START Records shown
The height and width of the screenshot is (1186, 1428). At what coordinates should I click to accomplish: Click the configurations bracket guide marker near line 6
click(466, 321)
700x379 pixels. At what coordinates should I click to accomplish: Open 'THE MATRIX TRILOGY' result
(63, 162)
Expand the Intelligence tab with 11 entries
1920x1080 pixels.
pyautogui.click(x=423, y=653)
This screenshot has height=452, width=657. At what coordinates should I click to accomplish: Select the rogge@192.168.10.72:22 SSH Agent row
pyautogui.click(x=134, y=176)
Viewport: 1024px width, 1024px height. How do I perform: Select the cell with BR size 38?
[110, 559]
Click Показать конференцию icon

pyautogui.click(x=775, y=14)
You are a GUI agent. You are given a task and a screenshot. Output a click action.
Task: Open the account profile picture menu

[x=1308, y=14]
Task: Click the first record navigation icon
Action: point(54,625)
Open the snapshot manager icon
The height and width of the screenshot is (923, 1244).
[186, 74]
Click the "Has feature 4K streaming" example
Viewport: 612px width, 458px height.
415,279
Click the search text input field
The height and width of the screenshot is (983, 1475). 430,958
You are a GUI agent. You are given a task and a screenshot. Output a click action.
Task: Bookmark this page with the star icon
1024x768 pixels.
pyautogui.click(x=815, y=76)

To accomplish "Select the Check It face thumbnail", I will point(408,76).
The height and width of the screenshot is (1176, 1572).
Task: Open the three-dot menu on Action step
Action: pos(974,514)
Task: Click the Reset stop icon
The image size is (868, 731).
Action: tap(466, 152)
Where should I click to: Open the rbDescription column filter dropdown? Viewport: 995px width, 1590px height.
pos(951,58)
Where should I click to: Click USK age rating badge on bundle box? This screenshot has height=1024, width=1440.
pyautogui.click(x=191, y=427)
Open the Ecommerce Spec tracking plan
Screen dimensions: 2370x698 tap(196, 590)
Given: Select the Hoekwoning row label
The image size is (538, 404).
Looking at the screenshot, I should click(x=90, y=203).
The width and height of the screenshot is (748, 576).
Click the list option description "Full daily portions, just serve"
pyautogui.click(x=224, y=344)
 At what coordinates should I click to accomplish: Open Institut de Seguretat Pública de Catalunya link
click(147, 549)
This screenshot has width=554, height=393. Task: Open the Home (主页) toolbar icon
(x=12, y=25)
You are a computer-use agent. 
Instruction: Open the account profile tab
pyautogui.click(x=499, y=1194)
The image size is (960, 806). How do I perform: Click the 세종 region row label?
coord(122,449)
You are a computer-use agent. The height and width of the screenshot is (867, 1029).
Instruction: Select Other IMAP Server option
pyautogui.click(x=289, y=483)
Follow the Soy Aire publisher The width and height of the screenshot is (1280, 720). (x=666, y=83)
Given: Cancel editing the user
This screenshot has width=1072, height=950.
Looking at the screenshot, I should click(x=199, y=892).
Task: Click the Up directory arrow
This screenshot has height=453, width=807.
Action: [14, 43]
END Records shown
_Goal of the exercise_
Without changing a single character, repeat each record.

_Solution to this task_
The height and width of the screenshot is (1186, 1428). At what coordinates should I click to accomplish: Click the configurations bracket guide marker near line 6
click(466, 321)
700x379 pixels. At what coordinates should I click to accomplish: Open 'THE MATRIX TRILOGY' result
(63, 162)
Expand the Intelligence tab with 11 entries
1920x1080 pixels.
pyautogui.click(x=423, y=653)
This screenshot has height=452, width=657. At what coordinates should I click to accomplish: Select the rogge@192.168.10.72:22 SSH Agent row
pyautogui.click(x=134, y=176)
Viewport: 1024px width, 1024px height. How do I perform: Select the cell with BR size 38?
[110, 559]
Click Показать конференцию icon

pyautogui.click(x=775, y=14)
You are a GUI agent. You are given a task and a screenshot. Output a click action.
Task: Open the account profile picture menu

[x=1308, y=14]
Task: Click the first record navigation icon
Action: point(54,625)
Open the snapshot manager icon
The height and width of the screenshot is (923, 1244).
[186, 74]
Click the "Has feature 4K streaming" example
Viewport: 612px width, 458px height.
415,279
Click the search text input field
The height and width of the screenshot is (983, 1475). 430,958
You are a GUI agent. You are given a task and a screenshot. Output a click action.
Task: Bookmark this page with the star icon
1024x768 pixels.
pyautogui.click(x=815, y=76)

To accomplish "Select the Check It face thumbnail", I will point(408,76).
The height and width of the screenshot is (1176, 1572).
Task: Open the three-dot menu on Action step
Action: pos(974,514)
Task: Click the Reset stop icon
The image size is (868, 731).
Action: tap(466, 152)
Where should I click to: Open the rbDescription column filter dropdown? Viewport: 995px width, 1590px height.
pos(951,58)
Where should I click to: Click USK age rating badge on bundle box? This screenshot has height=1024, width=1440.
pyautogui.click(x=191, y=427)
Open the Ecommerce Spec tracking plan
Screen dimensions: 2370x698 tap(196, 590)
Given: Select the Hoekwoning row label
The image size is (538, 404).
Looking at the screenshot, I should click(x=90, y=203).
The width and height of the screenshot is (748, 576).
Click the list option description "Full daily portions, just serve"
pyautogui.click(x=224, y=344)
 At what coordinates should I click to accomplish: Open Institut de Seguretat Pública de Catalunya link
click(147, 549)
This screenshot has width=554, height=393. Task: Open the Home (主页) toolbar icon
(x=12, y=25)
You are a computer-use agent. 
Instruction: Open the account profile tab
pyautogui.click(x=499, y=1194)
The image size is (960, 806). How do I perform: Click the 세종 region row label?
coord(122,449)
You are a computer-use agent. The height and width of the screenshot is (867, 1029).
Instruction: Select Other IMAP Server option
pyautogui.click(x=289, y=483)
Follow the Soy Aire publisher The width and height of the screenshot is (1280, 720). (x=666, y=83)
Given: Cancel editing the user
This screenshot has width=1072, height=950.
Looking at the screenshot, I should click(x=199, y=892).
Task: Click the Up directory arrow
This screenshot has height=453, width=807.
Action: [14, 43]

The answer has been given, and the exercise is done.